The New York Knicks were sitting on a sweep of the Philadelphia 76ers, an Eastern Conference Finals berth in the bag, and a bracket question that would not get answered until either Cleveland or Detroit closed out their second-round series. NBA Today put the question to its two senior writers on Wednesday morning. They split.
Andrea Carter Ruiz and Malika Andrews framed the debate around the Knicks' scouting calculus. Mark Spears went first.
"The way the Cavaliers are looking right now — the Cavaliers are the tougher opponent because they have more offensive weapons," Spears said. "And I see Donovan Mitchell being extra motivated going back home. I mean, I don't think you want to play the Cavs because of the way they're playing. But Detroit and the Knicks already know what it looks like when you play a seven-game series, and that one was real close last year. Their styles are both kind of physical, rugged teams. They push each other around — they usually win with their physicality. So, I'd rather play a team that I can be more physical against, and I think that would probably be the Cavs."
Ramona Shelburne stepped over that read of Detroit's identity and pointed at the unknowns underneath it. The Pistons advanced past Orlando from 3-1 down and survived a Game 5 in which they trailed by nine inside the final three minutes only to lose in overtime. Jalen Duren has not been Jalen Duren since the start of the second round, Detroit's depth has been thinned out by a Duncan Robinson injury that has him moving in and out of the lineup, and a Game 7 in Detroit is still very much in the air.

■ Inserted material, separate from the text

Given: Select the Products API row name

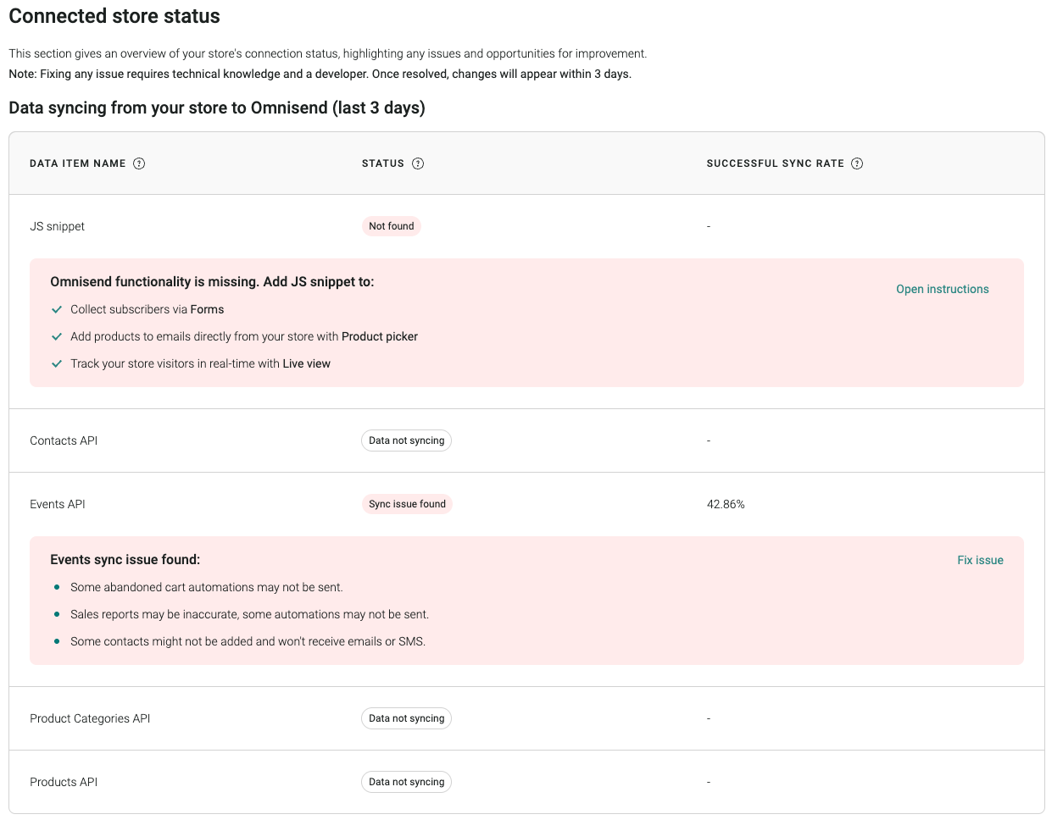Looking at the screenshot, I should tap(64, 782).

"For me, it's Detroit, because when you look at it, Jalen Duren has not been the Duren that we've known him to be all season," Shelburne said. "They do not have Duncan Robinson — we don't know the status of even if he does play, how healthy will he be? So because of the unknowns of Detroit, I think that's the opponent that you really want to go into the series and see."
The two takes are not as far apart as they look. Both writers acknowledged Cleveland's recent surge — Game 5 in particular, in which the Cavaliers overcame their largest deficit in the final three minutes of a playoff game in the last 30 years and broke a record James Harden's teams had carried for the worse part of a decade. Spears wanted to focus on the way the Cavaliers are scoring. Shelburne wanted to focus on how thin the Pistons have become. Both believed the Knicks were the better roster on paper.
James Harden, for his part, finished Game 5 with the words his coach and his teammates have been waiting on him to find. "We're a brand-new team for the most part, so we got to find out who we are in the moments," Harden told Lisa Salters after the OT win. "It's good for us. This is our story. This is how we're shaping our story. Great time to win the game. Great time to have a first road win. Get them at home, no time to relax. We're not going to get this opportunity often. Do whatever you got to do to prepare for Game 6."
The night that Harden's speech aged badly was Game 6, two days later, when Detroit's 21-point road win not only forced a Game 7 but tied a 66-year-old NBA playoff record for the largest Game 6 road blowout by a team trailing 3-2.
That swung the East narrative back toward Shelburne's read — and away from Spears'. The Pistons have spent two months convincing the league that they cannot be written off. They have also spent two months convincing Detroit that they do not need Duncan Robinson at full strength to be dangerous. The Knicks, if they end up watching this Game 7 from a hotel ballroom in Manhattan, may end up watching it knowing that neither writer's pick was the easy answer. Mark Spears wanted Cleveland because of the offence. Ramona Shelburne wanted Detroit because of the unknowns. The bracket, characteristically, refused to make either look obviously correct.